Agnes Scherer à la galerie Sans titre
Ordinateur géant ou lits à baldaquins colorés, scènes de mariage ou d’étreinte vampirique incarnées par des mannequins grandeur nature… Chaque projet d’Agnes Scherer avec la galerie Sans titre semble constituer la nouvelle scène d’une immense pièce de théâtre en papier mâché, que l’artiste allemande enrichit sans cesse d’éléments et personnages inédits.
Articulée autour du carnaval et de la fête, cette exposition personnelle nous attire vers le fond la galerie, où bouteille de champagne, vinyles et fragments de têtes et de corps étalés au sol ont été regroupés dans un coin, aux côtés d’un balai, pour évoquer un moment bien particulier : celui de l’après-fête, lorsque tous les invités en liesse sont partis et qu’il est l’heure de ranger avant d’affronter la désillusion du retour au quotidien. L’installation sculpturale fait face à un ensemble de faucilles accrochées au mur, outil qui a marqué l’enfance de l’artiste dans l’Allemagne rurale, tandis que l’on découvre autour plusieurs compositions oniriques sur toile ou sur papier, baignées de réjouissantes couleurs pastel.

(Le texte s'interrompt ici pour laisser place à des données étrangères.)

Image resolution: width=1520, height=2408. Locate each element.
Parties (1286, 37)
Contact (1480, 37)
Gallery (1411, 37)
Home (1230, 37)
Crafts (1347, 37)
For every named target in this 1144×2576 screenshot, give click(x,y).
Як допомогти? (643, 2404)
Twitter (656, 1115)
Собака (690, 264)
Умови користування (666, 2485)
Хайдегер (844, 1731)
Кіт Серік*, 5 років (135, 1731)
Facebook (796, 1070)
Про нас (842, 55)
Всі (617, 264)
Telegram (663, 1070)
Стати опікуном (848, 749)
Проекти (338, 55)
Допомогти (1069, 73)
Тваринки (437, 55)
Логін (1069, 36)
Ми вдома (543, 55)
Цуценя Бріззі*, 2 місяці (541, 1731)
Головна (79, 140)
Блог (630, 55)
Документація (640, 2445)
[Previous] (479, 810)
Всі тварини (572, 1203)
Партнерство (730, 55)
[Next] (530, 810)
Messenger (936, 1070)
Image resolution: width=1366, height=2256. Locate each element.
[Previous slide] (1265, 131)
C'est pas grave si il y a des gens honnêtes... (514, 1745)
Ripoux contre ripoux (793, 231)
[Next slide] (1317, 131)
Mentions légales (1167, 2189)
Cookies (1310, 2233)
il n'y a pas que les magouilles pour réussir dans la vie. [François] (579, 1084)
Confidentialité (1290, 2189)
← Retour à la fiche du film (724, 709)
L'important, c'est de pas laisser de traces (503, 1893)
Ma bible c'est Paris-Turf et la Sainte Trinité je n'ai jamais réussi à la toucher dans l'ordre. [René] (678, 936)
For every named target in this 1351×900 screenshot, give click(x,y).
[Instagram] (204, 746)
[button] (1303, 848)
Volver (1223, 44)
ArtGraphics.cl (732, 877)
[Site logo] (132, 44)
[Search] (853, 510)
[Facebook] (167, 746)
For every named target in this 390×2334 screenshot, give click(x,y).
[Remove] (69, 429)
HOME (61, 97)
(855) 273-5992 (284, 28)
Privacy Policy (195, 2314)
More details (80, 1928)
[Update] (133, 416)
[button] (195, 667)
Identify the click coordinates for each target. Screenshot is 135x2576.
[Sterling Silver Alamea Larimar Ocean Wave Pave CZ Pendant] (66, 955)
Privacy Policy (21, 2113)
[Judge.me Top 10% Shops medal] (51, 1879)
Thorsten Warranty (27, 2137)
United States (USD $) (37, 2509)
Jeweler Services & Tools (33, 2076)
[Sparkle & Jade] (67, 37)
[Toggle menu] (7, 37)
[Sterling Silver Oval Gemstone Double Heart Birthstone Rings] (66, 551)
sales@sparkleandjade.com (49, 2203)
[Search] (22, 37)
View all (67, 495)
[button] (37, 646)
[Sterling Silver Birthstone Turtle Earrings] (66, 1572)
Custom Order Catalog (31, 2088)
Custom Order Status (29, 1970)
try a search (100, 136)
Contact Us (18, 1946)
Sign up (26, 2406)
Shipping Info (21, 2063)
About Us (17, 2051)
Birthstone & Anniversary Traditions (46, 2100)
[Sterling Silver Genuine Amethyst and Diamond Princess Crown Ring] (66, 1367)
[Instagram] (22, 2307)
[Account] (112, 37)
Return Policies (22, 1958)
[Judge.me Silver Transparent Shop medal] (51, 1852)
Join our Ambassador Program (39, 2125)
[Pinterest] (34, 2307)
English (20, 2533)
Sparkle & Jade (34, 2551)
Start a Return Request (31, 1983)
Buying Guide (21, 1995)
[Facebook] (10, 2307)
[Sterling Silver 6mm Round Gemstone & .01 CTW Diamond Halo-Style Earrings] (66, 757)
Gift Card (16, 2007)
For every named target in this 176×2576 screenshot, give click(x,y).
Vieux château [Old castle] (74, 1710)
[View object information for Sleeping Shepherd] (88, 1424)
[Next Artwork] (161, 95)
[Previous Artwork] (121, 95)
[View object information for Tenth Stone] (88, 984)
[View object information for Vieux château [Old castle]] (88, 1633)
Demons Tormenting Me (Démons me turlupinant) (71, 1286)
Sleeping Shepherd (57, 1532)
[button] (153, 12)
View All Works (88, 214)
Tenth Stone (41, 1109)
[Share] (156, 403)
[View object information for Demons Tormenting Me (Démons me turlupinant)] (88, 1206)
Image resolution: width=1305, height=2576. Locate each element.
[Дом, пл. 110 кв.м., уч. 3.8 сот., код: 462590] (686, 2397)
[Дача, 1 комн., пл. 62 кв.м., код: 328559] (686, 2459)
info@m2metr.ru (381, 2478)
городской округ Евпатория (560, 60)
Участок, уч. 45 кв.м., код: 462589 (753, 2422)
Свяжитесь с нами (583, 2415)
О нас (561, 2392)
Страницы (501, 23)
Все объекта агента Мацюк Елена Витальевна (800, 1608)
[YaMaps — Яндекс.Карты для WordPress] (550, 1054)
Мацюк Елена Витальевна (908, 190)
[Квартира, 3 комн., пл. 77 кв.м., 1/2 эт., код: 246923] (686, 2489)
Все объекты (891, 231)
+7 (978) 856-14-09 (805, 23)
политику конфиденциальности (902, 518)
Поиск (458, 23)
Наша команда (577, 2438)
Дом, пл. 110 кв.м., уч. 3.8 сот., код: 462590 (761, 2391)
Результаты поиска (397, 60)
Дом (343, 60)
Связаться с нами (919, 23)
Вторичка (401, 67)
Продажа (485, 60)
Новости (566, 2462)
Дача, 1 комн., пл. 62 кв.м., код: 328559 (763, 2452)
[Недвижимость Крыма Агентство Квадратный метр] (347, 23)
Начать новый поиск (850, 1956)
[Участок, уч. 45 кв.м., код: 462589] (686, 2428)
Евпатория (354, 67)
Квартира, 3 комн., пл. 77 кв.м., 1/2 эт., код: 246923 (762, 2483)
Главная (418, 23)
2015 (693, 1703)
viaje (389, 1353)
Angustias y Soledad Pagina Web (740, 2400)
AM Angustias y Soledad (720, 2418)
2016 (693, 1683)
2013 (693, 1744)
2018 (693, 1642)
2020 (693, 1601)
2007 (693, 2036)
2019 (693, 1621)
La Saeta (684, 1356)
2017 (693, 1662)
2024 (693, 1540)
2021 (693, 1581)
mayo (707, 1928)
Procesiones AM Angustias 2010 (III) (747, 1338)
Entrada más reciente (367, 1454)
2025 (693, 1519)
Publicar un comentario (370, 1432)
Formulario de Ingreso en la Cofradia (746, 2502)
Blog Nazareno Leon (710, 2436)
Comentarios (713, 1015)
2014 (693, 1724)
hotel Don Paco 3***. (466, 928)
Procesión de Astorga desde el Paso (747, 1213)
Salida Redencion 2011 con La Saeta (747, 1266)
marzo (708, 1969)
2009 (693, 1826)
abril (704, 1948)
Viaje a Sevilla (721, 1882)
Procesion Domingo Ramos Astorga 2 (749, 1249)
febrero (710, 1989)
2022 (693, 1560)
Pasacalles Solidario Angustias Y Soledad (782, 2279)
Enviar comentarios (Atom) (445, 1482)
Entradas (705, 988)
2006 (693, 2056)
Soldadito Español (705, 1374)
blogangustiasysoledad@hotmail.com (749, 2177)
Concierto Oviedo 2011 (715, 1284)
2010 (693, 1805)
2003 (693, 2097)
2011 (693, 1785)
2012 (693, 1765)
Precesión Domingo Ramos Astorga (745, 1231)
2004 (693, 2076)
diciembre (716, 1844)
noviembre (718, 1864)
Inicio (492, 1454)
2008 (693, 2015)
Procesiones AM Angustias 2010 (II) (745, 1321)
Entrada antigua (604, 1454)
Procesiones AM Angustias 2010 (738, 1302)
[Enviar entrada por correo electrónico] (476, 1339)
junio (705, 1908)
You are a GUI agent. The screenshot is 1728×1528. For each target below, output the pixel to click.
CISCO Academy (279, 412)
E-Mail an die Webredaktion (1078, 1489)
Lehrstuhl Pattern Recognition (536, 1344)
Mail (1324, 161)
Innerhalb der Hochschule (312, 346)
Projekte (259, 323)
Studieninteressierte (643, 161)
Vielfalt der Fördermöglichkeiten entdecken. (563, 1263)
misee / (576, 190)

“Agnes Scherer. Stargazing Masks”, exposition jusqu’au 6 décembre 2025 à la galerie Sans titre, Paris 3e.

“Props” à la galerie Derouillon
Intitulée “Props”, qui en anglais signifie l’accessoire, l’objet-support ou l’objet trompeur, la nouvelle exposition de la galerie Derouillon réunit six artistes qui s’emploient à faire saillir ce qui se niche dans les failles, à exalter la part d’étrange dans la réconfortante familiarité, à sacraliser la trivialité ou à rendre signifiant l’insignifiance. Il en est ainsi des sculptures de Shuang Li, où l’artiste fige dans la résine des morceaux de tissus et autres objets trouvés, jusqu’alors promis à l’oubli.
Comme des discrètes sculptures de Kirill Savchenkov, fils tendus à la verticale où l’artiste insère feuilles mortes et micro-éléments de serveurs internet. Mais aussi de la vidéo obsessionnelle d’Uri Aran, qui concentre toute son attention sur un rebut trouvé dans un coin de son atelier. Ou encore de la peluche de Liz Magor, figure aux abords rassurants, bien plus inquiétante lorsqu’elle se révèle être le cadavre au centre d’une scène de crime.
“Props”, exposition jusqu’au 29 novembre 2025 à la galerie Derouillon, Paris 3e.

Elmgreen & Dragset à la galerie Massimo de Carlo
En arpentant cette semaine les rues du Marais à la recherche d’une bouffée d’air entre deux foires d’art contemporain, il se peut que l’on se retrouve face à une galeriste en burn-out. Pas celles de chair et d’os qui peuplent les bureaux des plus grandes galeries de Paris, mais plutôt celle fabriquée de toutes pièces par le duo Elmgreen & Dragset et installée dans la vitrine de la galerie Massimo de Carlo Pièce Unique.
Derrière la grande baie vitrée du lieu (qui présente, pour chaque exposition, une seule œuvre d’art), cette jeune femme apparaît avachie sur son bureau, devant son ordinateur. Elle semble s’être évanouie de fatigue, dépassée par les sollicitations suscitées par les inaugurations d’expositions, de foires et de salons en tout genre. Un clin d’œil acerbe et comique à tous les professionnels du secteur qui s’apprêtent à braver cette nouvelle semaine de l’art parisienne…
“Elmgreen & Dragset. October 2025”, exposition jusqu’au 31 octobre 2025 à la galerie Massimo de Carlo Pièce Unique, Paris 3e.